Je m’appelle Sabrina Müller et je suis la maman de deux enfants, nés en 2013 et 2016. On a diagnostiqué à notre fils le syndrome de l’X Fragile en 2018 alors qu’il était âgé de 4 ans, après 2 ans et demi de recherche d’une cause à son retard de développement. Depuis, il me tient à cœur de faciliter un peu la voie aux autres personnes atteintes du même syndrome et de sensibiliser davantage les spécialistes et la population à ce sujet.

Chaque personne est différente et j’aimerais dire à tout le monde à quel point les enfants et adultes atteints du syndrome de l’X Fragile sont fantastiques et merveilleux et qu’on n’est pas seul face à ce diagnostic, qu’on peut obtenir de l’aide si on est prêt à l’accepter.

Je m’appelle Linus et j’ai 23 ans. J’habite à Nyon et je suis atteint du syndrome de l’X Fragile. J’ai un frère (également atteint du syndrome de l’X Fragile) et une sœur.

Actuellement je travaille dans un atelier de cartonnage qui réalise des emballages pour des produits pharmaceutiques ou cosmétiques. J’apprécie mon travail et les contacts sociaux avec mes collègues.

Pendant mon temps libre, je participe aux cours de natation de Spécial Olympics, et j’aime me rendre en transports publics à Genève et dans les environs. M’impliquer au sein de l’association Fraxas me motive beaucoup. Je veux contribuer à faire mieux connaître le syndrome.

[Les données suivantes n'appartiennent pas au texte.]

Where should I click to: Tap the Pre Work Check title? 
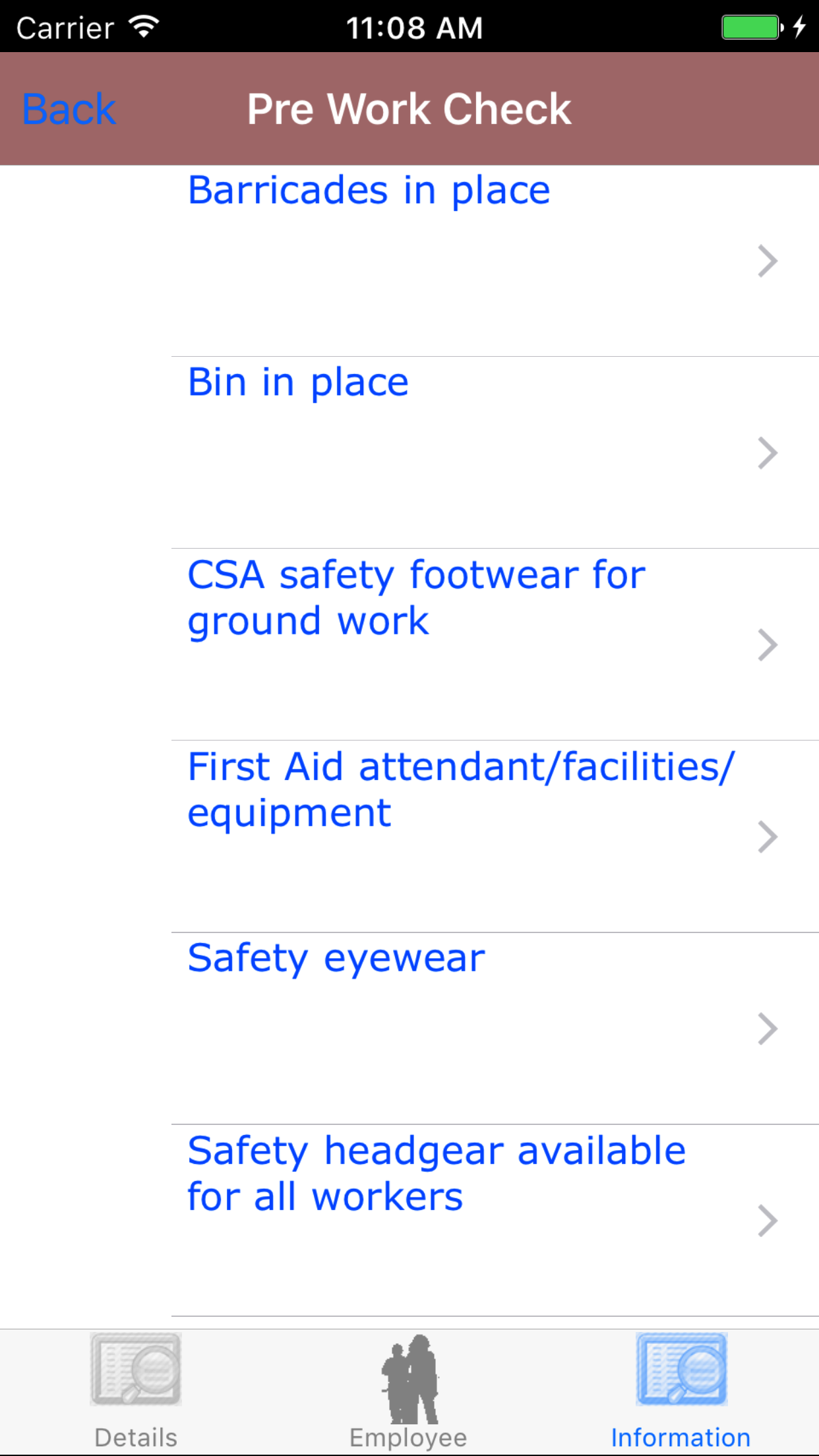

Je m’appelle Nicolas Rayroux et j’ai rejoint Fraxas dans le courant de l’été 2021. Je travaille actuellement à Lausanne en tant que bioinformaticien dans la recherche oncologique où je me concentre sur le domaine des immunothérapies.

Mon cousin, atteint par le syndrome de l’X fragile, ainsi que mon intérêt pour la génétique humaine m’ont donné envie de m’impliquer dans une association qui a pour but de rassembler et soutenir les familles concernées par le syndrome de l’X fragile. Je tiens également à m’investir dans la sensibilisation du grand public au sujet de l’X Fragile.

Mon rôle principal au sein de l’association est de suivre et relayer les nouvelles avancées dans ce domaine et de faciliter pour les familles la participation, le suivi, le déroulement et le dénouement des programmes de recherches et essais cliniques.

Je m’appelle Mali (Marie-Claire) et je suis la maman de deux garçons, nés en 1992 et 2005. Mon second fils a été diagnostiqué X Fragile en 2014, à l’âge de 9 ans, après de longues années de consultations et thérapies multiples. Si l’annonce d’une telle découverte fit l’effet d’une bombe, elle fut néanmoins quelque peu apaisante. Après la lenteur du corps médical et de l’infrastructure scolaire, je me suis heurtée aux tabous et au déni familial. Pour cette raison, j’aimerais que le syndrome de l’X Fragile, que l’on dit rare et qui ne l’est pas, soit connu de tous, au moins au niveau médical.

A 50 ans, j’ai découvert que j’étais porteuse de la pré-mutation X Fragile. J’ai compris subitement bien des choses et notamment le pourquoi de tant de douleurs… mais fallait-il attendre si longtemps?

Au sein de Fraxas, je suis ravie de participer à la communication visuelle de l’association et tellement heureuse d’avoir rencontré d’autres familles et d’autres enfants merveilleux avec qui partager ce quotidien quelques fois lourd, mais si enrichissant.